Siima Primary School is located in the outskirts of Kampala in Nansana suburb – an overpopulated area facing many environmental challenges. Prior to 2020, the PACE project was already well-established at this school, supporting clean-up campaigns and using music, dance and drama to help children understand and raise awareness of environmental issues impacting their community.
However, the impact of Covid-19 was severe – many teachers left when the school was unable to pay their salaries. Many pupils also left, needing a lot of help to catch up when they eventually returned. To support rebuilding capacity amongst new teaching staff, and the ongoing environmental education of the children, I worked with the school to re-introduce PACE to their daily teaching and learning programmes. The workshop involved 10 teachers and 34 children.
To start, I worked with the teachers, informing them about PACE and how its materials could be put into use in day to day teaching. Teachers had the opportunity to explore the relevance of the materials, the value of environmental education and begin developing activities that would help the children understand how to look after their immediate environment.

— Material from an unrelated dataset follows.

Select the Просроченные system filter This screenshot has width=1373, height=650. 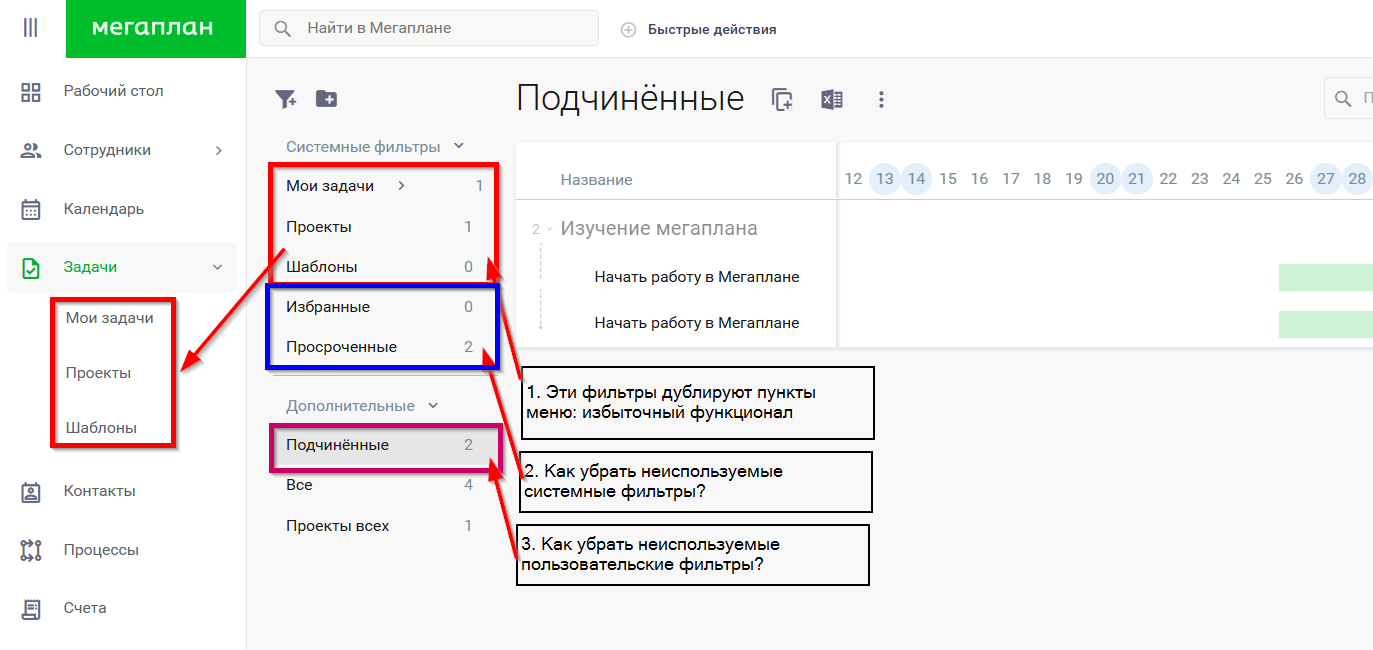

The children started with recycling, brainstorming examples of common waste around their town and learning how waste materials can be recycled and turned into something useful. Given their urban surroundings, many of the children particularly enjoyed our kitchen gardening activity. The session showed them how to make space in urban homes with relatively little space to grow vegetables that would support the wellbeing of their school and families in a sustainable way.
To keep the environment, conservation and sustainability alive in the school beyond the workshop, the teachers and pupils came together to form a Wildlife Club. Educational visits to the Wildlife Education Centre in Entebbe, Kisoro and Mgahinga Gorilla National Park have all also been discussed.
After the hardships of Covid-19, workshops like this have been a stark reminder of the importance of environmental education during early years. Through fun and engaging intervention in schools, we can nurture a conservation mindset that will last long into adulthood, forming communities that value and protect their environments. This is how we build a future for wildlife and ecosystems. That’s why I’m proud to be a Champion for the PACE project.